Paginafragment ::
=======

| |
| |
| |
Mark Braet
door Jos Joosten
1. Biografie
Marcel Maurits (Mark) Braet werd op 7 juli 1925 geboren te Nieuwpoort, waar hij de eerste vijftien jaar van zijn leven woonde. Zijn vader was aannemer en had een kosmopolitische, vrijzinnige achtergrond, zijn moeder was een introverte, gelovige katholiek uit een groot boerengezin. Haar vroege dood in 1937 maakte een blijvende indruk op de dichter. In mei 1940 verhuisde het gezin naar Brugge, waar Braet altijd is blijven wonen.
Twee jaar later raakt Braet betrokken bij het verzet tegen de Duitse bezetter en wordt hij lid van de illegale Communistische Partij. Onder meer via het ondergrondse tijdschrift Front komt hij uiteindelijk terecht bij het gewapend verzet.
De eerste jaren na de bevrijding werkt hij in het bedrijf van zijn vader. Door steeds sterker wordende conflicten neemt hij in 1950 ontslag. Na enkele jaren van werkloosheid werkt hij vanaf 1954 als decorateur in een warenhuis, in 1958 wordt hij zelfstandig importeur van grammofoonplaten uit de DDR. Vijf jaar later komt hij in het Centraal Comité van de Communistische Partij. Vanaf 1970 tot aan zijn pensioen in 1986 werkt hij als secretaris van de vereniging België-USSR.
Braet maakte talrijke reizen. Hij bezocht onder meer uitgebreid de Sovjetunie, Oosteuropese landen en Zuid-Amerika. Zijn kennismaking met de Spaanstalige cultuur resulteerde in veel verblijden van langere duur in Spanje. Deze interesse uit zich vanaf het begin van de jaren zestig ook in zijn vertalingen van en geschriften over Spaanstalige dichters, en met name Pablo Neruda.
| |
| |
Braet was redacteur van het communistisch georiënteerde literaire blad Voorpost (1948-1949). Samen met Georges van Acker richtte hij in 1959 het literaire tijdschrift Kruispunt op. Dat blad kan enigermate beschouwd worden als opvolger van Voorpost. Braet was mede-stichter van het Vlaams Marxistisch Tijdschrift (1966) en was redacteur van Restant. In de jaren zeventig zette hij de culturele vereniging en uitgeverij Het Masereelfonds op. In 1986 begon hij, met Bart Vonck, uitgeverij Het Pablo Nerudafonds.
Zijn werk werd bekroond met meerdere kleine literaire prijzen: de prijs van Wemmel (1963), Tielt (1967 en 1969) en van het tijdschrift Nieuwe Stemmen (1978). Eerder won hij tweemaal de prijs op het Wereldfestival van de Jeugd in Berlijn (1951) en Boekarest (1953). Vanaf zijn tijdschriftdebuut in Arsenaal in 1945 verscheen werk van Braet in diverse (ook buitenlandse) tijdschriften, waaronder Dietsche Warande & Belfort en Nieuw Vlaams Tijdschrift. Vooral publiceerde hij toch in Voorpost en Kruispunt. Daarnaast werkte hij mee aan De Rode Vaan, het dag- en later weekblad van de Communistische Partij in Vlaanderen. Bloemlezingen uit zijn poëzie verschenen in het Duits (1980) en Russisch (1984).

=======

Verzamelde gegevens ::

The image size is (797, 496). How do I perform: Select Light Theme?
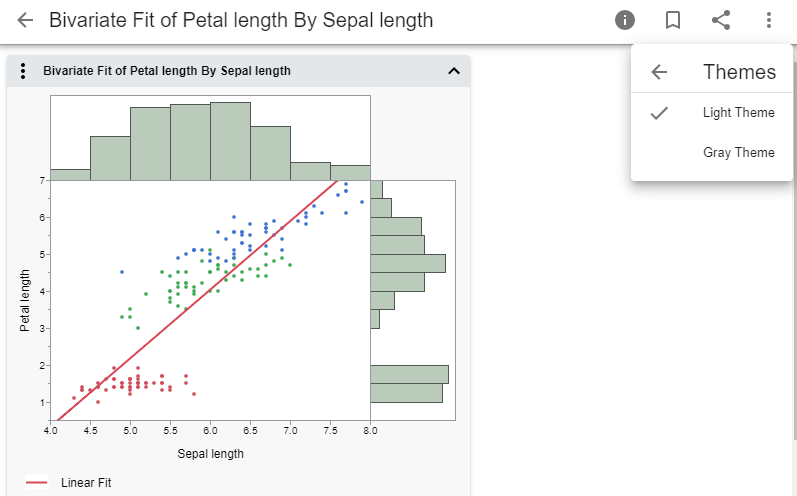(738, 113)
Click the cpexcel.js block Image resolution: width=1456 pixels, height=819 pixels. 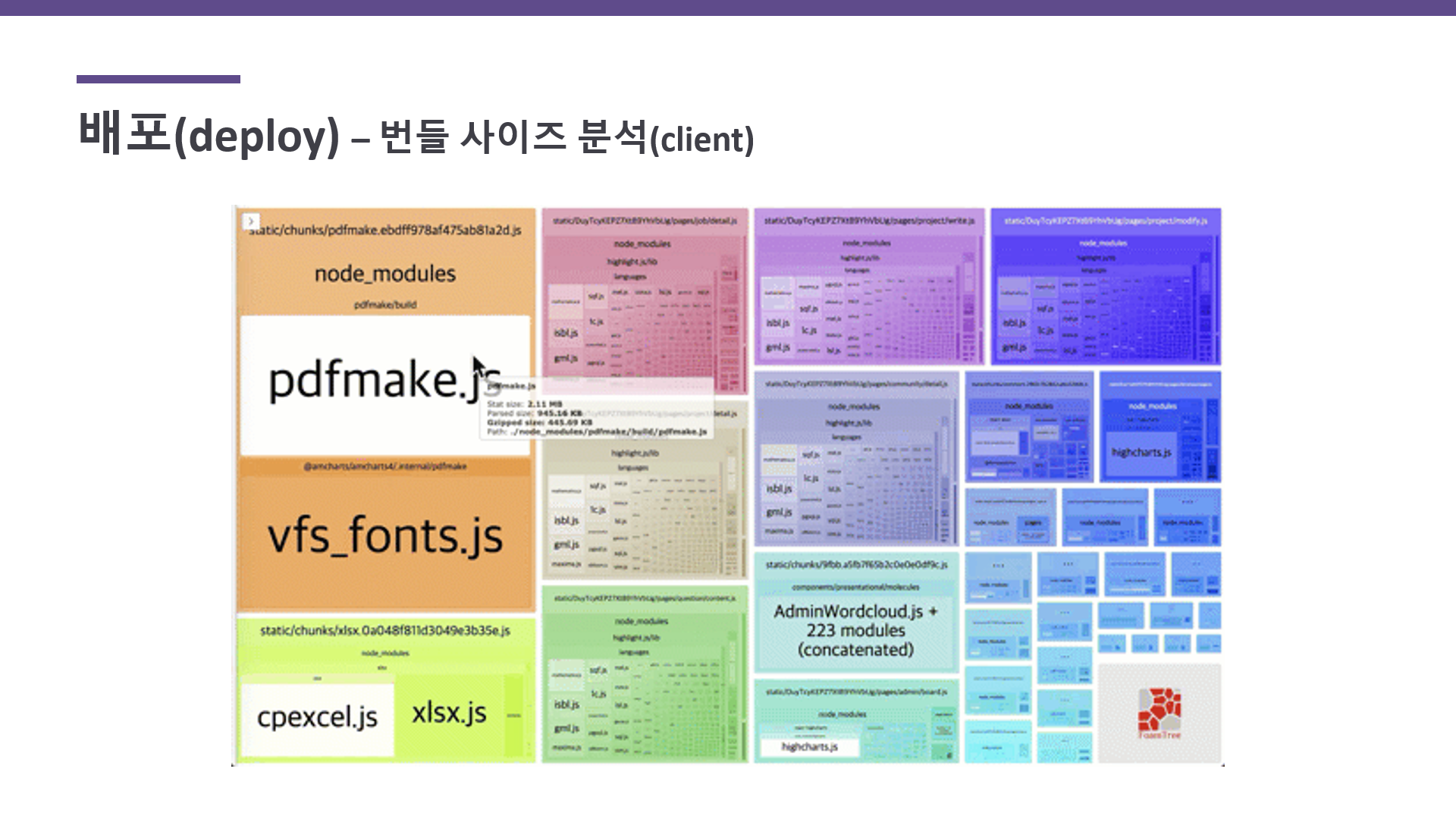tap(317, 717)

=======

Opdracht ::
Neem uit de tekst over Mark Braet woordelijk het stuk over vanaf "Twee jaar later" tot en met "het gewapend verzet.". De regels hierboven vormen apart materiaal, los van de tekst over Mark Braet.

Oplossing ::
Twee jaar later raakt Braet betrokken bij het verzet tegen de Duitse bezetter en wordt hij lid van de illegale Communistische Partij. Onder meer via het ondergrondse tijdschrift Front komt hij uiteindelijk terecht bij het gewapend verzet.